━━━ Materials provided ━━━
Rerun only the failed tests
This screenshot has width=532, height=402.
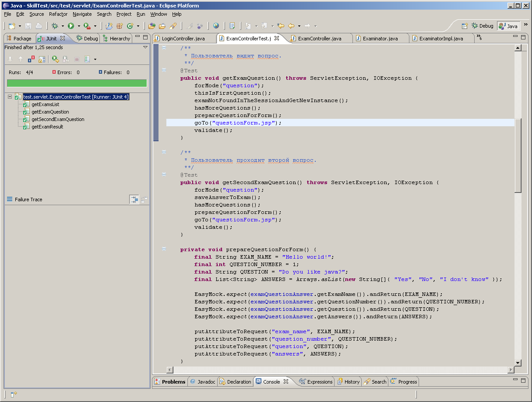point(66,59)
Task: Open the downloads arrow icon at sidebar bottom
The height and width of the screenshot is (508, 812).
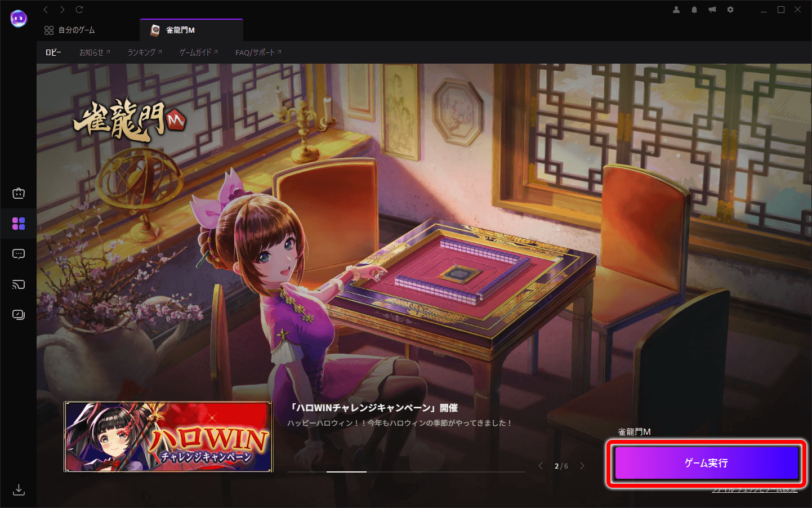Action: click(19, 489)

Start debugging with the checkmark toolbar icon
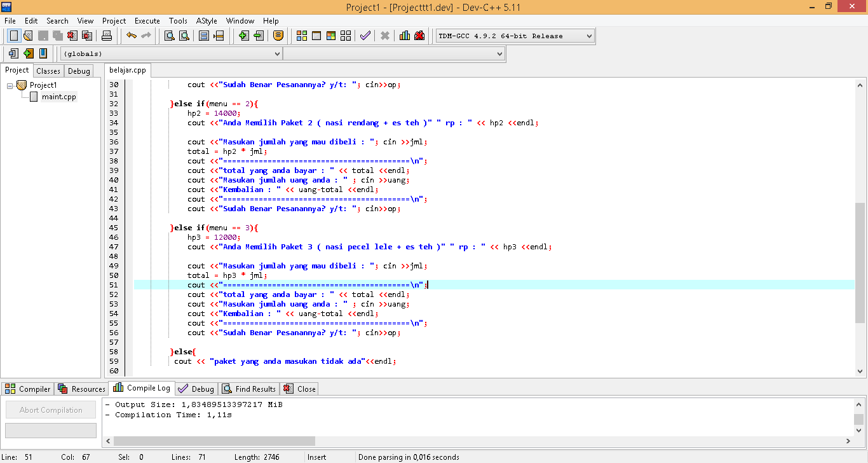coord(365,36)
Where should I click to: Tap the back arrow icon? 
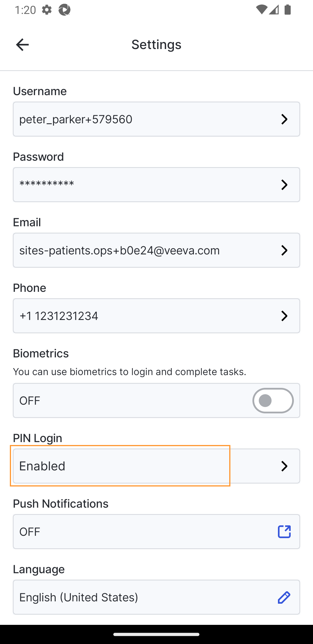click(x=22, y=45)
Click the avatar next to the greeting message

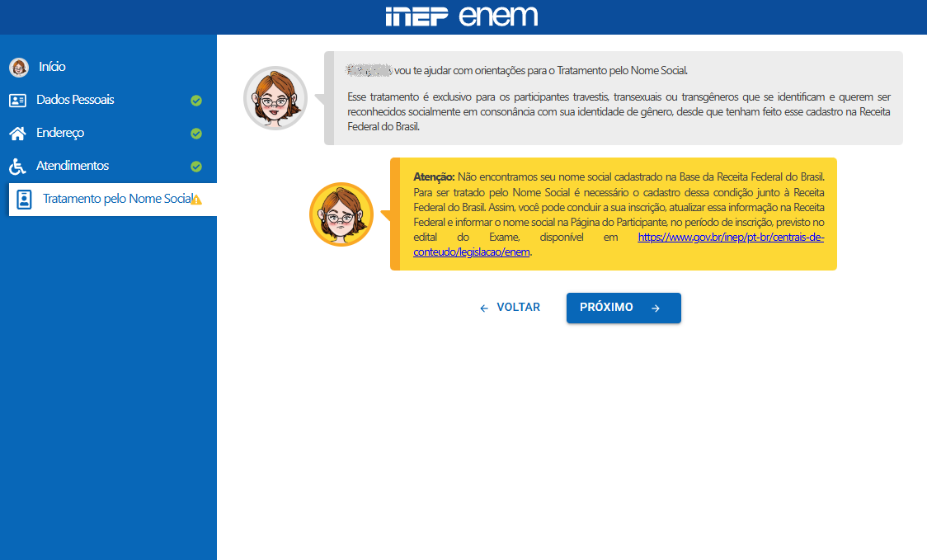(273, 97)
━━━
━━━ Materials provided ━━━
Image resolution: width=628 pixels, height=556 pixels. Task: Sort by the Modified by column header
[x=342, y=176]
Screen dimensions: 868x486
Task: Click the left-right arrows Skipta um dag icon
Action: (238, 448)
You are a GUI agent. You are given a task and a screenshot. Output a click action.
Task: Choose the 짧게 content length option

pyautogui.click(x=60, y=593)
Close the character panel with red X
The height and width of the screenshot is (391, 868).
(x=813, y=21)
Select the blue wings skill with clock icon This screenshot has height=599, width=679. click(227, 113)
━━━
What is required
Among the records above, repeat exactly the line with "You are a GUI", the line with "Select the blue", and every line in between, and only those.

Exercise output
You are a GUI agent. You are given a task and a screenshot. Output a click action.
Task: Choose the 짧게 content length option

pyautogui.click(x=60, y=593)
Close the character panel with red X
The height and width of the screenshot is (391, 868).
(x=813, y=21)
Select the blue wings skill with clock icon This screenshot has height=599, width=679. click(227, 113)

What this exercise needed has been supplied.